-- SUPPLIED TEXT --
|---|
Skip to main content
Custom extractors allow you to add support for new websites or modify existing extractors in yt-dlp.

Extractor Basics

Extractors are classes that inherit from InfoExtractor and implement the _real_extract method to extract video information from URLs.

Minimal Extractor Example

from yt_dlp.extractor.common import InfoExtractor

class MyExtractorIE(InfoExtractor):
    _VALID_URL = r'https?://(?:www\.)?example\.com/watch\?v=(?P<id>[0-9]+)'
    
    def _real_extract(self, url):
        video_id = self._match_id(url)
        webpage = self._download_webpage(url, video_id)
        
        return {
            'id': video_id,
            'title': self._html_search_regex(r'<title>(.+?)</title>', webpage, 'title'),
            'url': self._html_search_regex(r'"video_url":"(.+?)"', webpage, 'video url'),
        }

Required Fields

Every extractor must define:

Class Attributes

IE_NAME
string
required
Internal name for the extractor (auto-generated from class name if not provided)
|---|
-- DATA SHOWN --
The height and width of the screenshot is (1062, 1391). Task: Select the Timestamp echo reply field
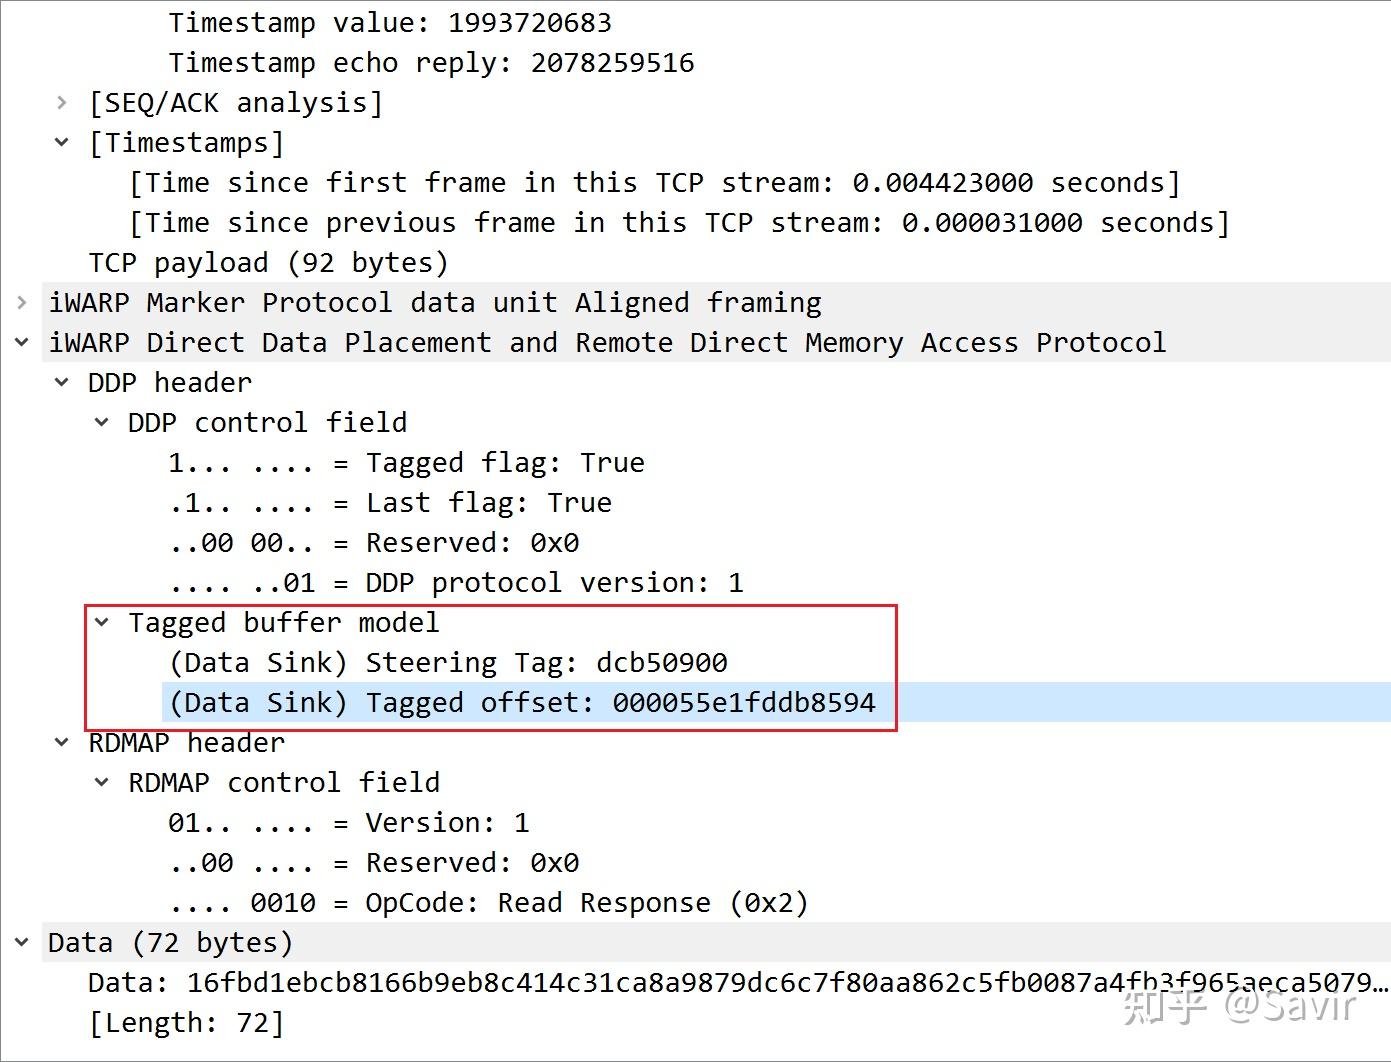pyautogui.click(x=430, y=61)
|---|
-- LIST OF TASKS --
A: In two sentences, sum up the page on yt-dlp custom extractors.
B: Carry on the page about yt-dlp custom extractors from the point where it stops.

-- ANSWERS IN ORDER --
A: Custom extractors let you add support for new websites or change existing extractors in yt-dlp, and they are classes that inherit from InfoExtractor and implement the _real_extract method to get video information from URLs. A minimal example matches the video ID from the URL, downloads the webpage, and returns the id, title and video URL, and every extractor must define class attributes such as IE_NAME, an internal name that is auto-generated from the class name if not provided.

B:
_VALID_URL
regex
required
Regular expression matching the URLs this extractor can handle

Return Dictionary

The _real_extract method must return a dictionary with at least:
id
string
required
Unique video identifier
title
string
required
Video title (use empty string if unavailable, not None)
url
string
Direct video URL (required if formats not provided)
formats
array
List of format dictionaries (required if url not provided)

InfoExtractor Base Class

From yt_dlp/extractor/common.py:107-116:
class InfoExtractor:
    """Information Extractor class.

    Information extractors are the classes that, given a URL, extract
    information about the video (or videos) the URL refers to. This
    information includes the real video URL, the video title, author and
    others. The information is stored in a dictionary which is then
    passed to the YoutubeDL. The YoutubeDL processes this
    information possibly downloading the video to the file system, among
    other possible outcomes.

Common Metadata Fields

Basic Information

return {
    'id': video_id,                           # Required
    'title': 'Video Title',                   # Required
    'display_id': 'video-slug',              # Alternative identifier
    'url': 'https://example.com/video.mp4',  # Direct URL or...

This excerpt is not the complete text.